My head jerked up. ‘Wideacre!’ I said outraged. ‘Wideacre will never be for sale!’
He nodded, an apologetic smile on his face.
‘I am so sorry,’ he said. ‘I must have misunderstood. I thought you were selling the crops and the woods preparatory to selling the estate. If you had been I would have paid a very fair price, very good indeed. You’d not get a better one, I assure you. I had the impression that the estate was rather overcommitted and I thought …’
‘The estate is managing wonderfully,’ I said with a tremor of rage in my voice. ‘And I would be bankrupt before I parted with it. This is the inheritance of the Laceys, Mr Gilby. I have a son and a niece who are to come after me. I would not sell their home. I would not sell my own home.’
‘No, of course, of course,’ he said pacifically. ‘But if you should change your mind. If Mr Llewellyn were to foreclose, for example …’
‘He will not,’ I said with an assurance I did not feel. What talk was there about Wideacre in the money-men’s clubs? Would they form a ring against us and foreclose on the estate to win for themselves one of the biggest prizes in Sussex? Had my borrowings not been discreetly spread around London at all, but had played straight into the hands of a ring of cronies who even now calculated the months before I should be ruined? And what did Mr Gilby, a corn merchant, know of Mr Llewellyn, a dealer in land and wood from the other side of the City?
‘Even if he did, I have sufficient funds. I am a MacAndrew,’ I said.
‘Of course,’ said Mr Gilby, his black eyes betraying his secret knowledge that the MacAndrew money was closed to me. He might even know that the MacAndrew fortune was working against me.
‘I’ll bid you good day then,’ he said, and he took himself off without another word.
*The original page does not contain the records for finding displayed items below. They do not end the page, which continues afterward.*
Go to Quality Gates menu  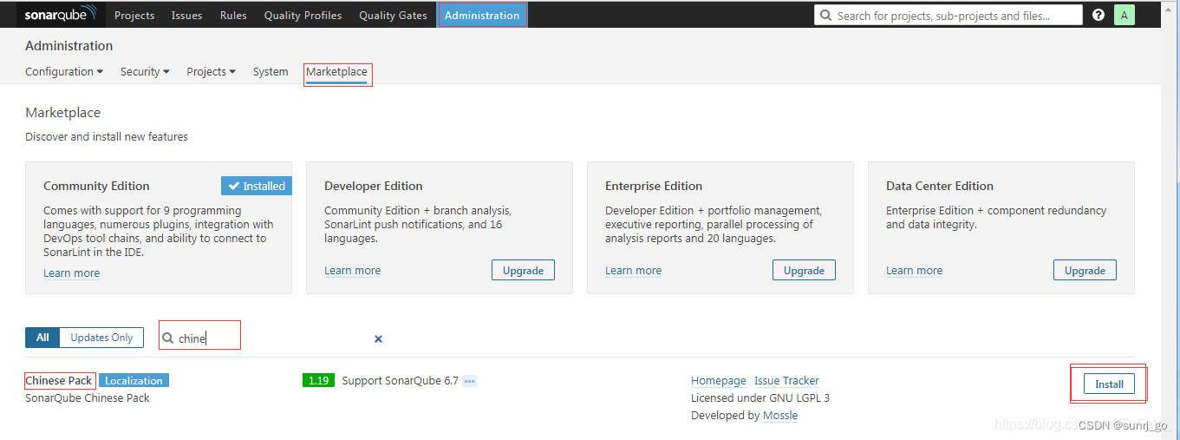(x=393, y=15)
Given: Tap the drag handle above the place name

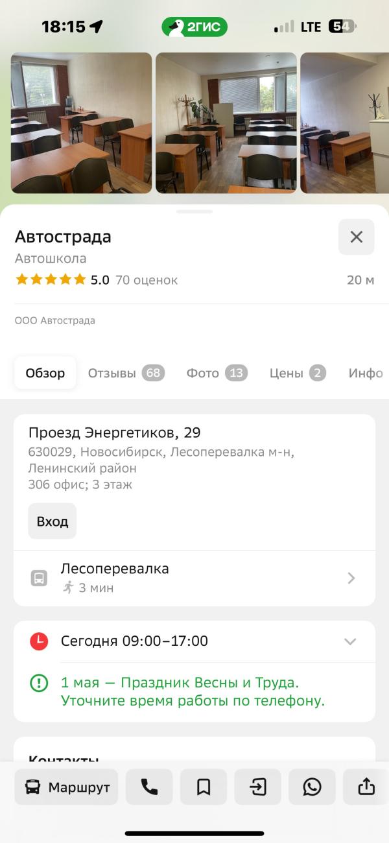Looking at the screenshot, I should [x=195, y=211].
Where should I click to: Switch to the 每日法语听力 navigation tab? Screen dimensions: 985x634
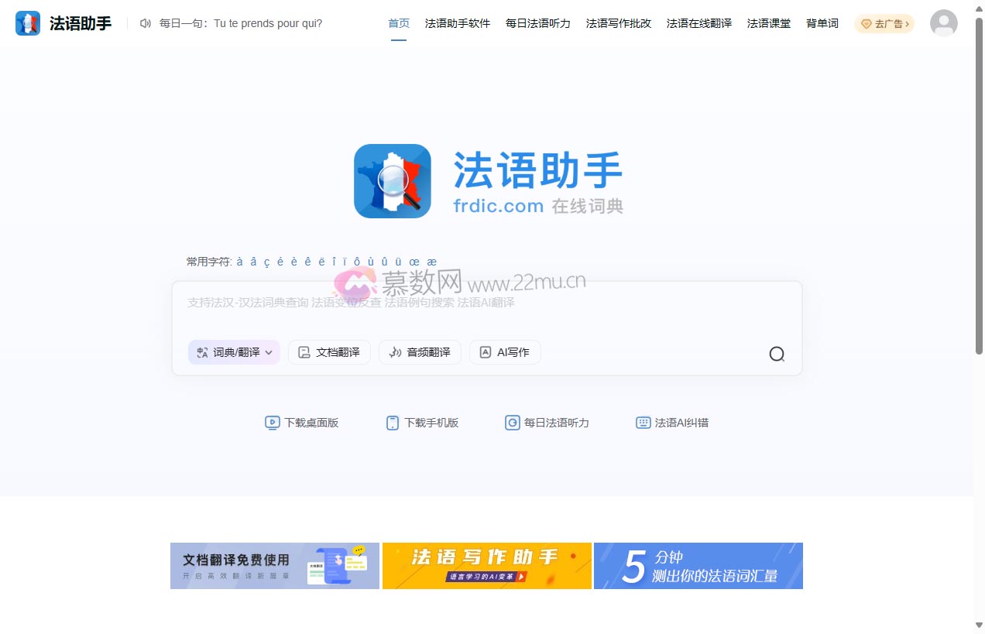(537, 23)
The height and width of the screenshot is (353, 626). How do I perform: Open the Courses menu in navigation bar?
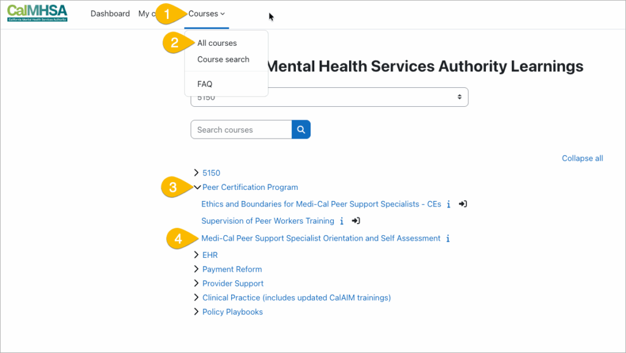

He left me still. He left me silent. He left me cold with dread. It was bad enough to know that the Culler and all the lawless men of his rank might be planning against me, waiting to come to me. But if my own people — those who slept between linen sheets and ate off silver plate — were plotting against me, then I was lost indeed. If the hard-faced money-men knew of me, knew of the mounting pile of debts and the empty cash box, then Wideacre and I were both in jeopardy. I had not thought that they might all know each other. I had forgotten that men like to make little clubs, like to be in packs, like to bully as a gang. Alone and isolated from the outside world I had not realized that there might be eyes watching me, ears listening for the first note of hesitation, and smiles exchanged as they heard of one heavy debt after another, and no sign of my getting clear.
I could fight them with the easy productive wealth of Wideacre at my back, and a village full of people who loved me and would work for free rather than I should lose a battle against strangers. Or I could fight an angry village, a bitter workforce. But I could not fight the lower orders and the people of my own rank at once, and hope to win. And while I was undermining and attacking the poor, the wealthy were undermining and attacking me. With a sullen, silent village on one hand and a secretive ring of creditors on the other I was surrounded by peril. And in the middle of it all — like a bone between two dogs — was Wideacre. And I could no longer feel for Wideacre.